Violeta Kreimer y Valentina Merli: Un Oscar que Rompe Fronteras
La reciente gala de los Premios Oscar sorprendió al mundo del cine al otorgar el galardón a Mejor Cortometraje de Ficción a “Dos personas intercambiando saliva” (título original: Deux personnes échangeant de la salive), una producción que combina el talento de las productoras argentinas Violeta Kreimer y Valentina Merli. La película, una travesía por una París distópica donde los besos son un crimen capital, destaca no solo por su narrativa provocadora, sino también por la singular visión que imprimen Kreimer y Merli, ambas con un fuerte arraigo en sus raíces latinoamericanas.

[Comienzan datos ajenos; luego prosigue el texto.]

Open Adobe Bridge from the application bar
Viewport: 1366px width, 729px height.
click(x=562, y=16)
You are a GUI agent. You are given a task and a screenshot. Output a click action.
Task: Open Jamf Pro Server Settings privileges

El cortometraje, que ya ha sido premiado en más de 20 festivales internacionales, desafía los límites de lo convencional. Kreimer, quien emigró a París a los 20 años, ha trabajado apasionadamente en la industria cinematográfica, fusionando su experiencia en arte contemporáneo con su amor por el cine. La idea de “Dos personas intercambiando saliva” nació durante el confinamiento por COVID-19, un periodo que, lejos de frenar el ímpetu creativo de Kreimer, le permitió encontrar un espacio donde la crítica social y el arte se entrelazaran. Así, lo que comenzó como una serie se transformó en un cortometraje que ha resonado con audiencias de todo el mundo.
El ascenso de “Dos personas intercambiando saliva” no solo ha sido un viaje personal para Kreimer, sino también un fenómeno internacional que ha logrado captar la atención de grandes nombres del cine, como Isabelle Huppert y Julianne Moore, quienes se convirtieron en “madrinas” del proyecto. Este respaldo no solo subraya la calidad del trabajo, sino que también demuestra cómo el cine puede ser una puerta abierta hacia la conexión emocional y cultural entre distintos públicos. El reconocimiento en los Oscars es una prueba tangible de que las historias profundas y provocadoras pueden cruzar fronteras y generar un impacto significativo, incluso en la industria cinematográfica más rigurosa del mundo.